El estudio fue divulgado luego que el Senado francés aprobara una versión más suave de la enmienda que plantea un análisis genético para los extranjeros que buscan entrar al país por reagrupamiento familiar.
La directiva de la UE sobre reagrupamiento familiar, aprobada el 2003 y que entró en vigor el 2005, da a los países comunitarios una gran libertad a la hora de decidir cómo se demuestra el vínculo familiar en estos casos. “Los países son los que determinan la forma en la que se establece el vínculo” entre el inmigrante y los familiares, recordó este jueves el portavoz de Justicia en la Comisión Europea.

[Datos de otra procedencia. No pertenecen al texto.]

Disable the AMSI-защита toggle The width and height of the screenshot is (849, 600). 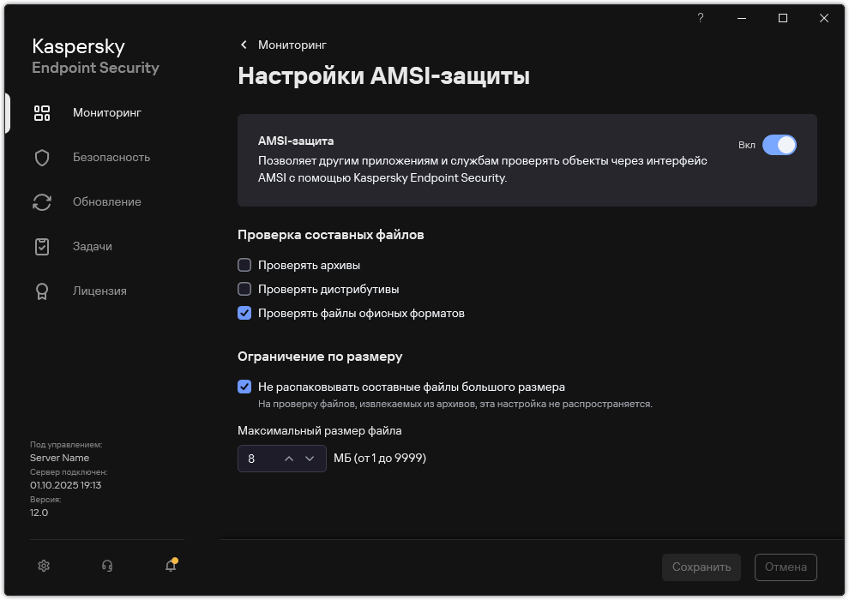click(x=780, y=145)
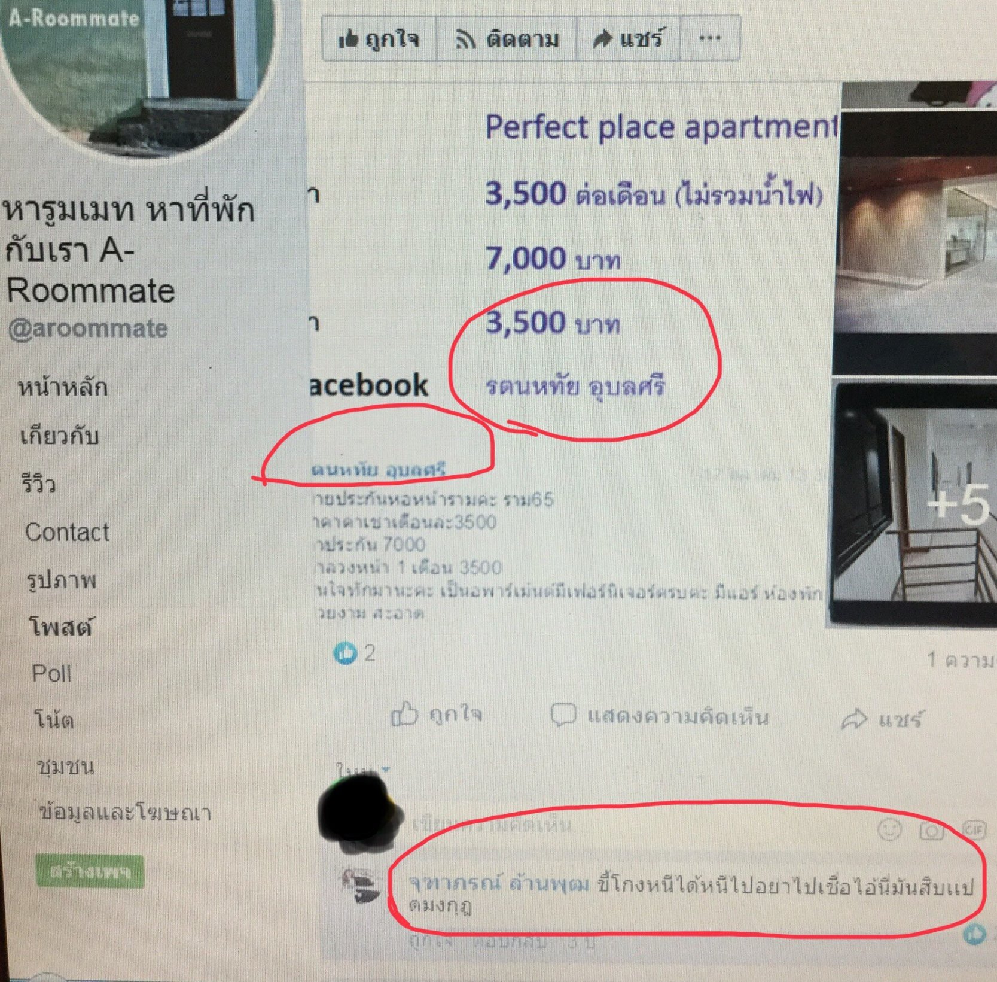Like the post using ถูกใจ under post
This screenshot has width=997, height=982.
coord(436,715)
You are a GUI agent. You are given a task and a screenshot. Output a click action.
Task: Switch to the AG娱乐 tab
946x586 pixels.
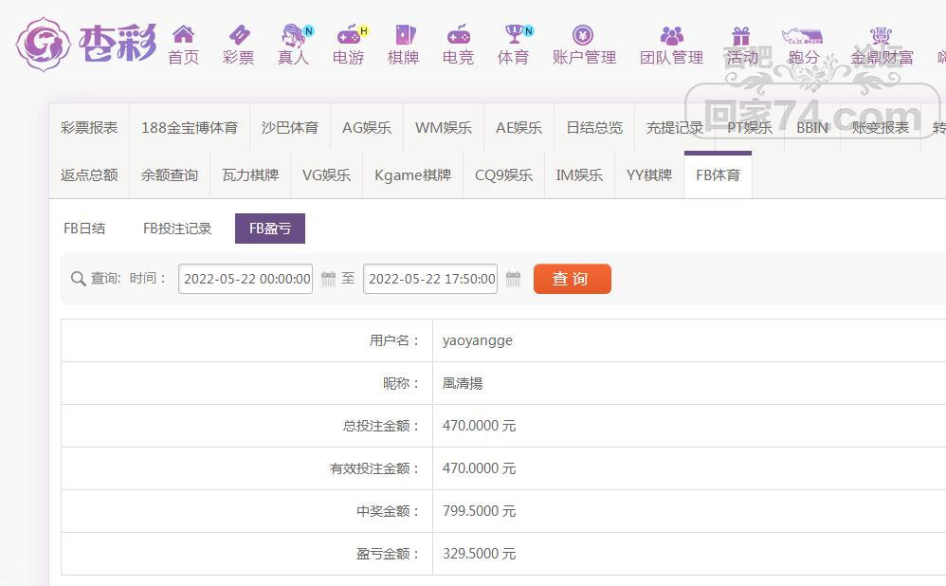click(367, 127)
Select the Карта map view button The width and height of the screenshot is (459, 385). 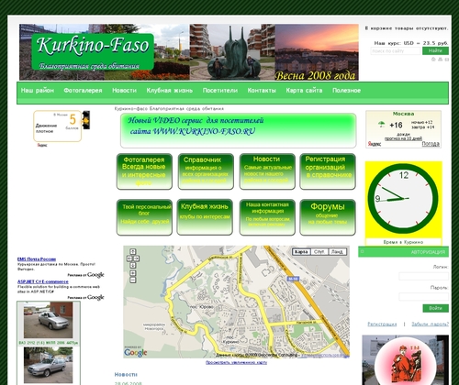(x=301, y=252)
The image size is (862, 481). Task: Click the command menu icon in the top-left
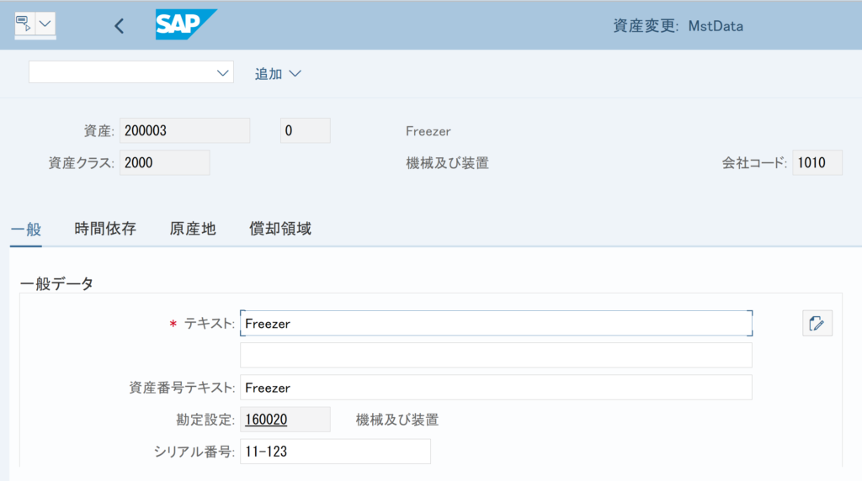[x=24, y=24]
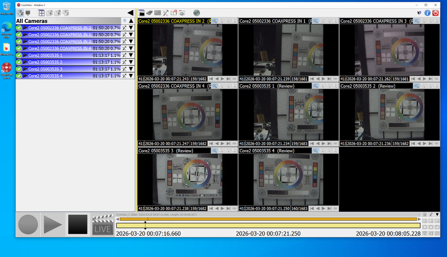Image resolution: width=447 pixels, height=257 pixels.
Task: Click the round globe icon in the top toolbar
Action: [x=197, y=13]
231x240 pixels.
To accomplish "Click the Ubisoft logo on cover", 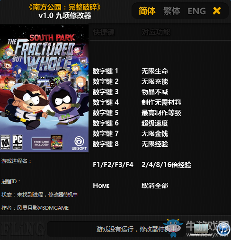I will (x=79, y=143).
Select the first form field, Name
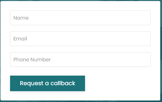 [80, 18]
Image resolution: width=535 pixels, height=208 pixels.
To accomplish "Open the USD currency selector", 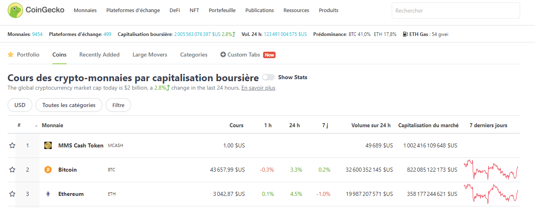I will [x=20, y=105].
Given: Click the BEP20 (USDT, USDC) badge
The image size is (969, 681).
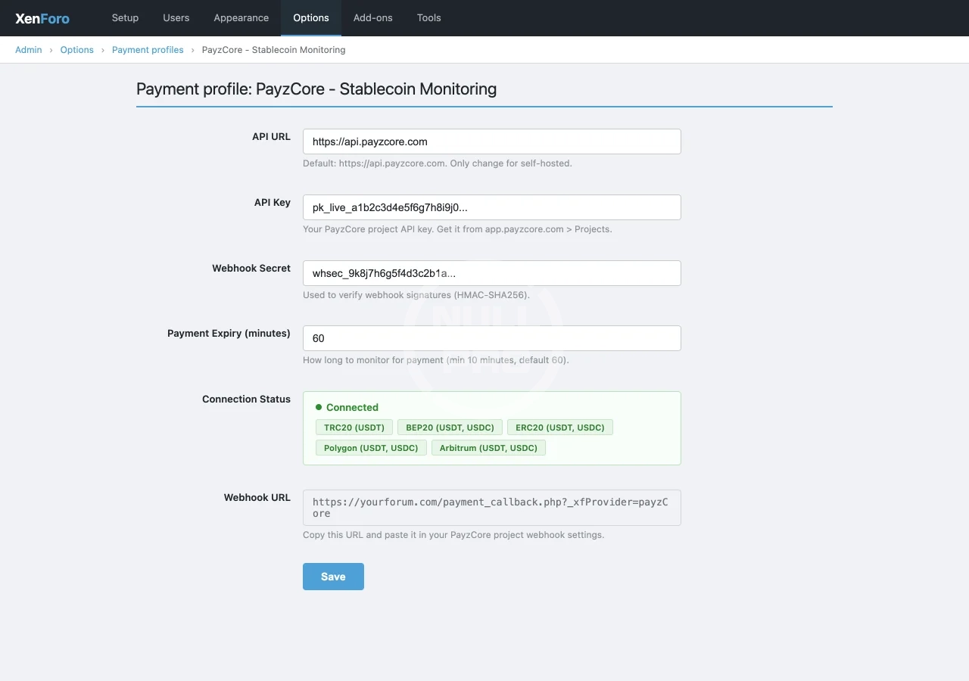Looking at the screenshot, I should point(450,428).
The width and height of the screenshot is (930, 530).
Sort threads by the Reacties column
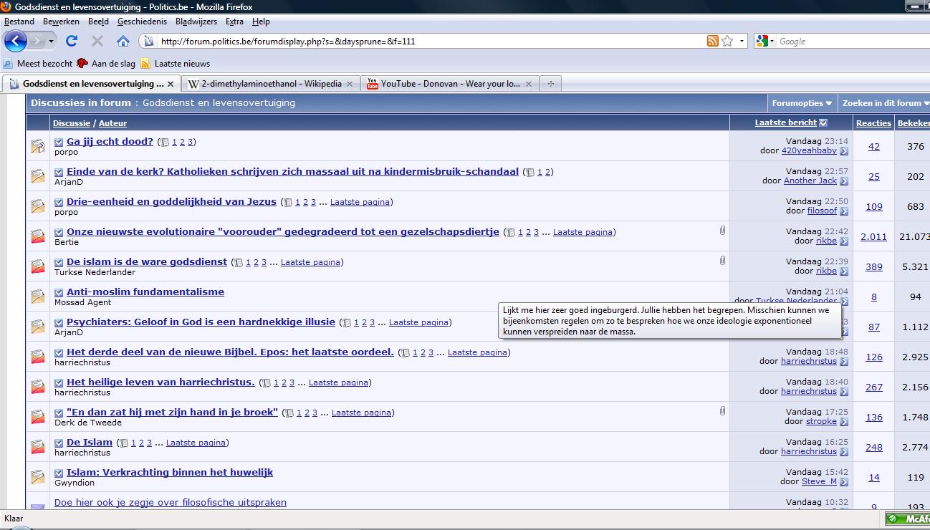click(x=873, y=123)
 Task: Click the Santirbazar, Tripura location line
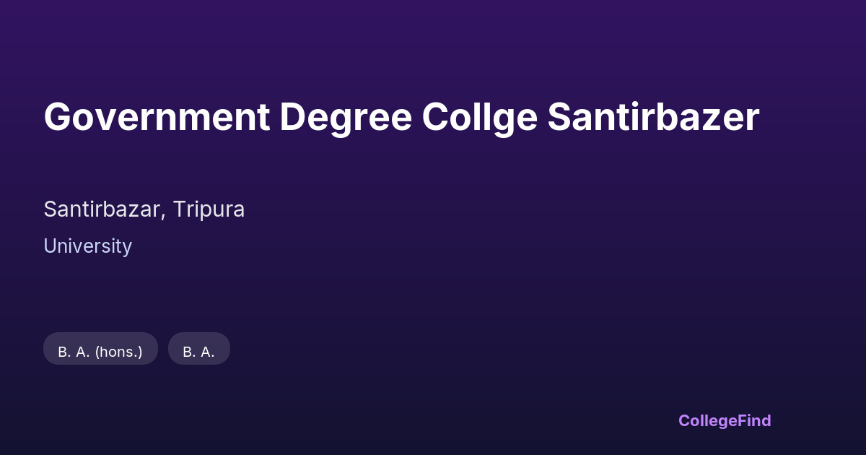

Sin embargo, la norma comunitaria establece que los procedimientos que se apliquen deben ser “eficaces y razonables, así como transparentes y justos”, y también dar “un nivel adecuado de protección jurídica” que esté de acuerdo a las normas internacionales. Bruselas, EFE
CRÍTICAS EN FRANCIA
Declaración • El Consejo Consultivo Nacional de Ética de Francia criticó la propuesta legislativa de que los candidatos a emigrar a Francia en virtud de la reagrupación familiar se sometan a pruebas genéticas para demostrar su filiación, según EFE. Advirtió que la medida podría acabar por atentar contra las libertades individuales.